Faculty Member, Arts and Media Technologies
Professor of Creative Media and Head of Photography and Creative Media
University of Bolton
About
Tara Brabazon is the Professor of Creative Media and Head of Photography and Creative Media at the University of Bolton, Fellow of the Royal Society for the encouragement of Arts, Manufactures & Commerce (RSA) and Director of the Popular Culture Collective. Previously, Tara has held academic positions in Australia, Aotearoa/New Zealand and Canada. She has won six teaching awards, including the National Teaching Award for the Humanities, along with other awards for disability education and cultural studies. In 2005, Tara won both the Murdoch University Postgraduate Supervisor of the Year and the Teaching Excellence Award. In 2009, she won the Teaching Excellence Award at the University of Brighton for both undergraduate and postgraduate education.

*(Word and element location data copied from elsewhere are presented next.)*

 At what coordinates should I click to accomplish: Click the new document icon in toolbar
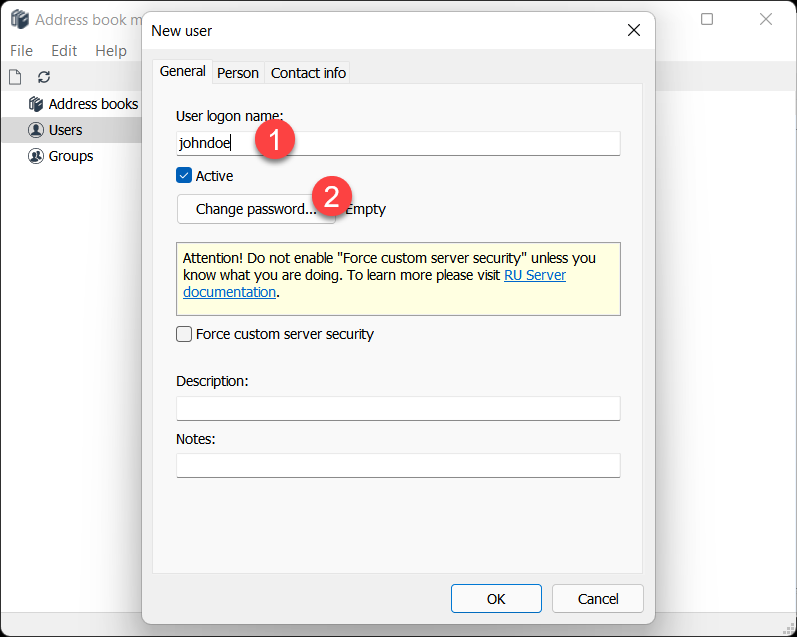point(15,77)
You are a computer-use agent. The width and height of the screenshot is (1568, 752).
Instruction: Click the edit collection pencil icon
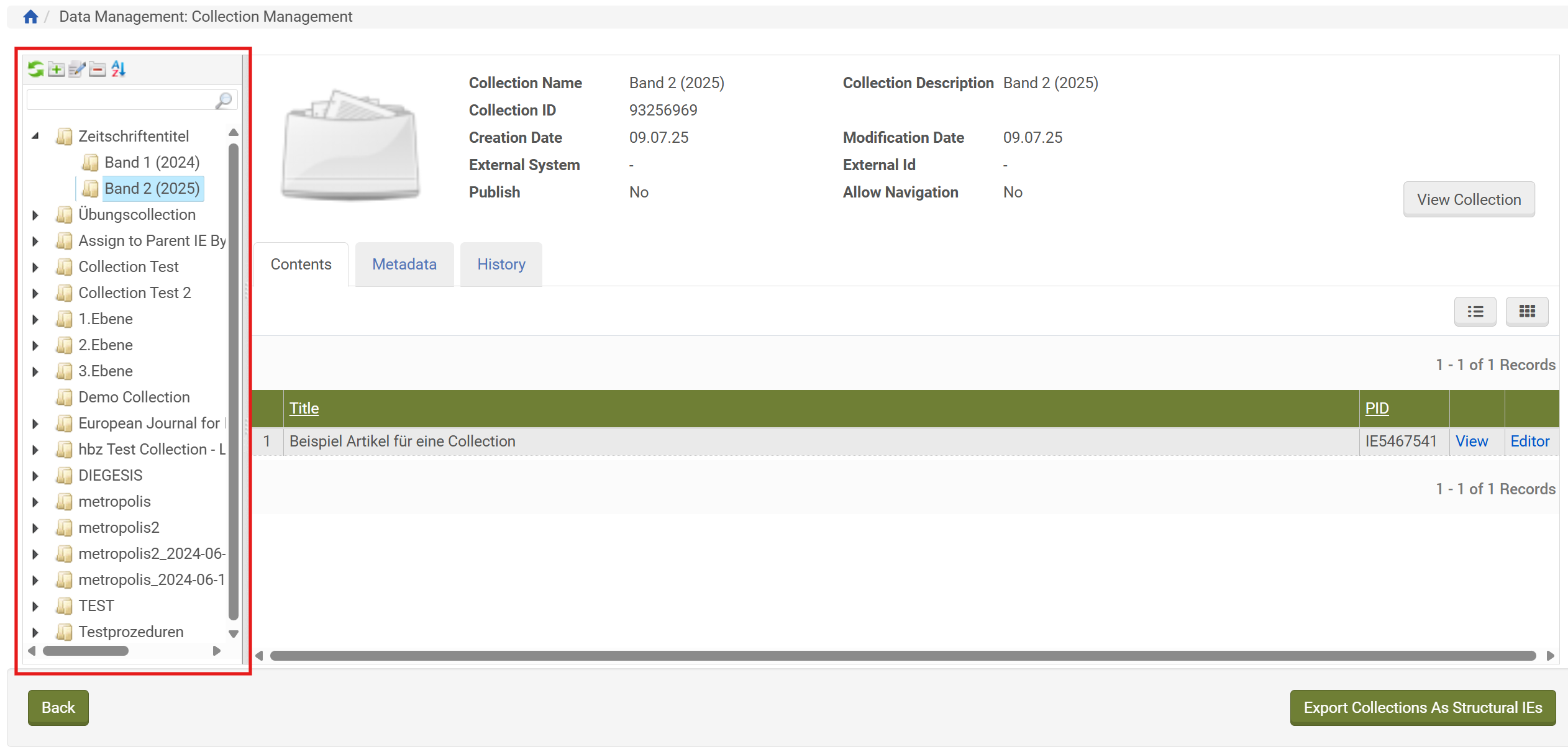(77, 69)
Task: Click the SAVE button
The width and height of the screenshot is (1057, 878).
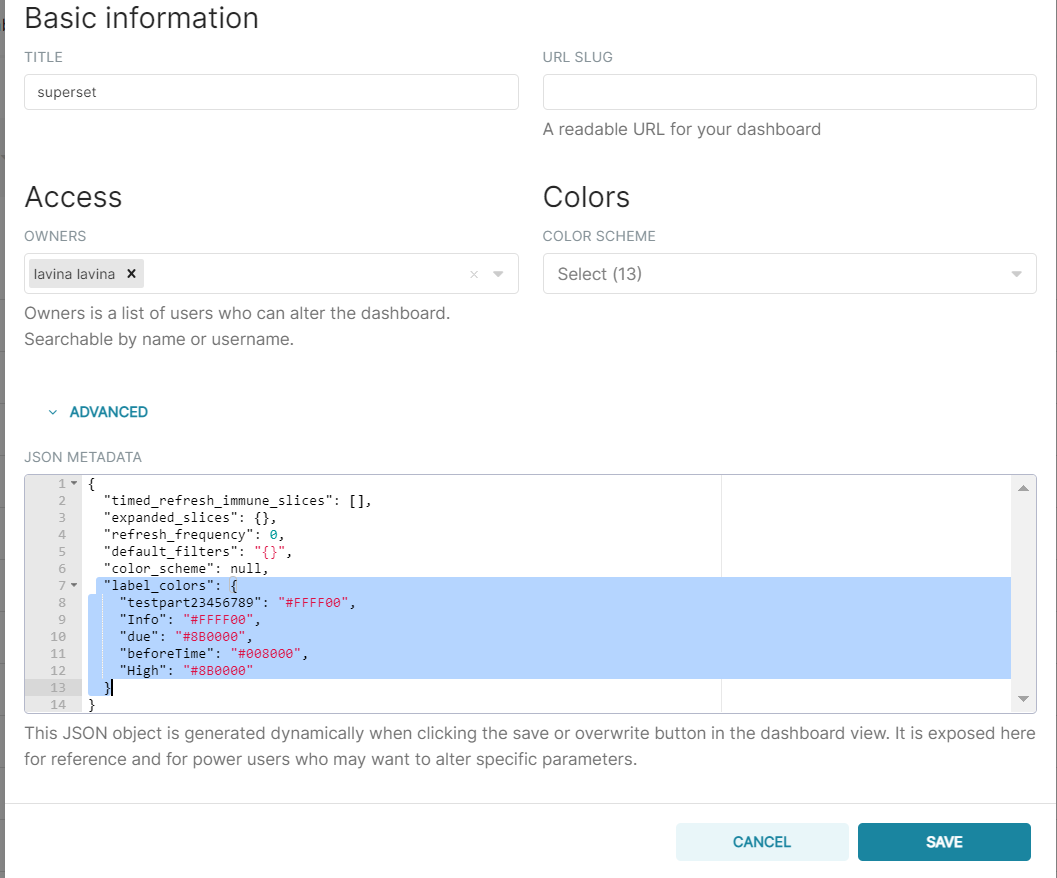Action: 944,841
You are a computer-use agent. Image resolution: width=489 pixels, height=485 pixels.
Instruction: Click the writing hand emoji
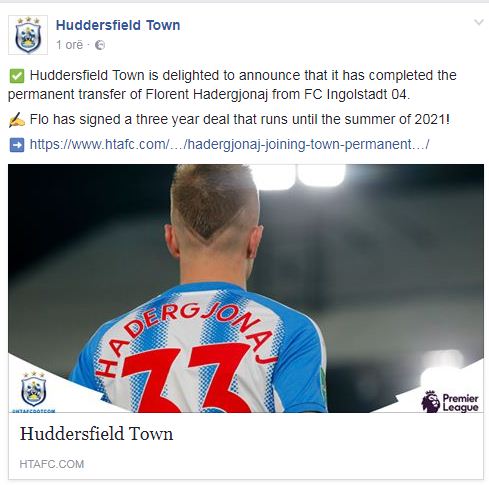click(x=17, y=120)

Tara holds three Bachelor degrees: a first class honours in History, alongside qualifications in Literature and Communication and Professional Education (passed with distinction). She also has three Masters Degrees: a Research Masters in history (passed with distinction), a Master of Letters in Cultural Studies and a Masters of Education (with first class honours). She also holds a Doctor of Philosophy. At the end of 2001, she gained a Graduate Diploma in Internet Studies, again attained with Distinction. She is currently working on her higher doctorate, a Doctor of Letters, from the University of Western Australia.

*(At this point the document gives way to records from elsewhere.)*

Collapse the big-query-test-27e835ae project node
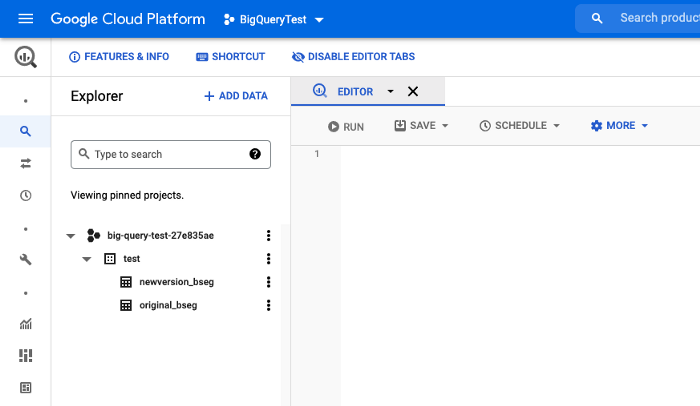 pyautogui.click(x=70, y=236)
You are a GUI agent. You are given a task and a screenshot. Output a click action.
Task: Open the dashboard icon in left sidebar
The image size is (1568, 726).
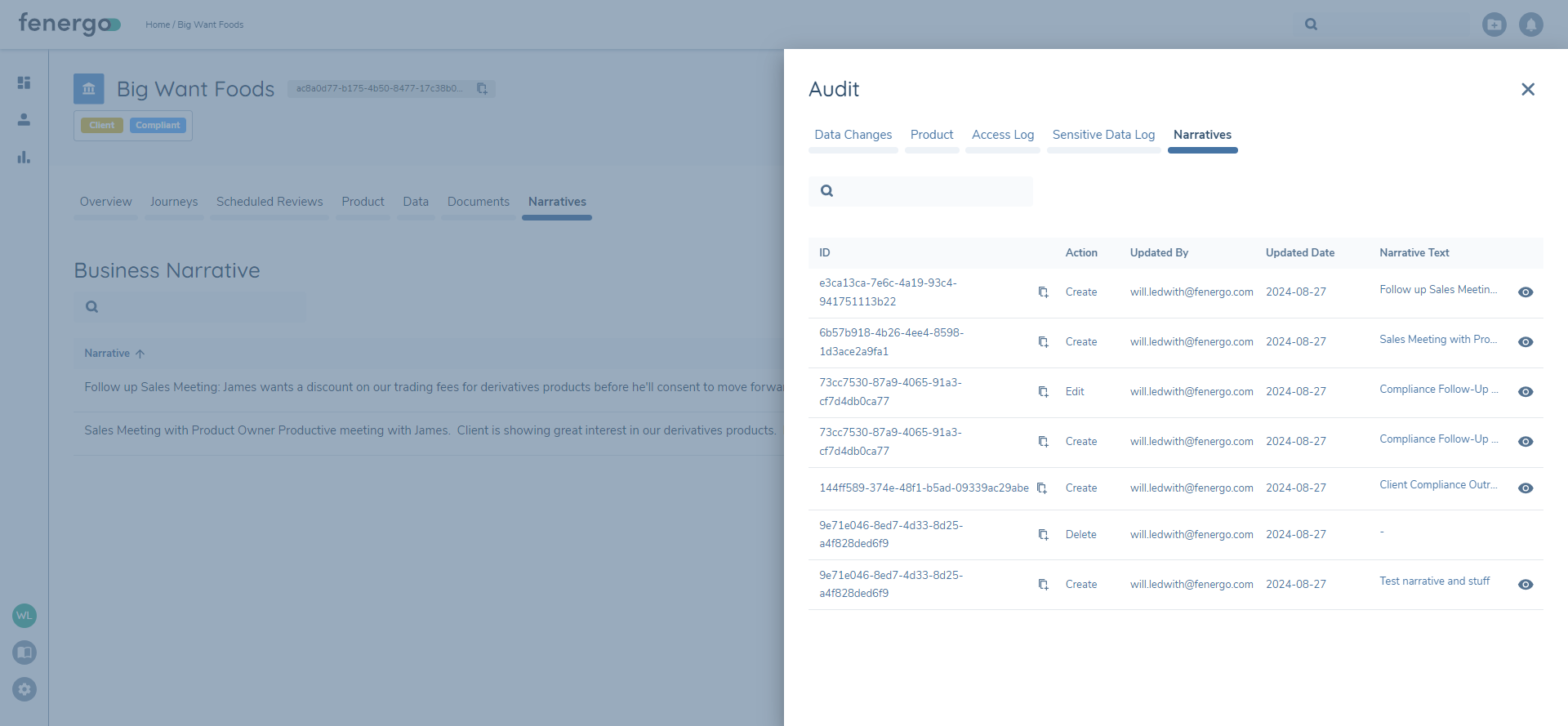coord(24,82)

She is the author of eleven books: Tracking the Jack - A retracing of the Antipodes (Sydney: University of New South Wales Press, 2000), Ladies who Lunge: Celebrating Difficult Women (Sydney: University of New South Wales Press, 2002), Digital Hemlock: Internet education and the poisoning of teaching (Sydney: University of New South Wales Press, 2002), Liverpool of the South Seas: Perth and its popular music (Perth: UWA Press, 2005), From Revolution to Revelation: Generation X, popular memory, cultural studies (Aldershot: Ashgate, 2005), Playing on the periphery: sport, identity and memory (London: Routledge, 2006), The University of Google: education in the (post) information age (Aldershot: Ashgate, 2007), The revolution will not be downloaded: dissent in the digital age (Oxford: Chandos, 2008), Thinking Popular Culture: war, writing and terrorism (Aldershot: Ashgate, 2008,) Popular Music: Topics, trends and trajectories (London: Sage, 2011) and Digital Dialogues and Community 2.0: After Avatars, Trolls and Puppets (Oxford: Chandos, 2012).

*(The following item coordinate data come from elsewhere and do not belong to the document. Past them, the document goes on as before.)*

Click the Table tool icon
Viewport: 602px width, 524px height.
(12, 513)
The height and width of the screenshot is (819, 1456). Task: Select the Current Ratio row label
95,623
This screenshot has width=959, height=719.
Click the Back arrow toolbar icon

A series of books are in differing stages of the publication cycle. She has completed a book on information literacy, titled Digital Dieting: Managing Information Obesity, which is currently under review. An edited collection, City Imaging: Regeneration, Renewal, Decline is similarly under review. Tara is in the final stages of completing What would Brian Eno do? Sonic Media for New Times and is writing Understanding Cultural Studies for Sage through 2012.
Tara is author of over one hundred refereed articles and book chapters, alongside journalistic works, including for the Times Higher Education and Sri Lanka's Montage magazine in The Observer. Tara is also the Director of the Popular Culture Collective.
Community and public service remains integral to Tara’s portfolio of interests. This commitment to public education and media literacy resulted in Tara being a finalist for the 2005 Australian of the Year and the 2005 Telstra Businesswoman of the Year in the Community Service category. In 2009, Tara was nominated for the Australian Woman of the Year in the UK.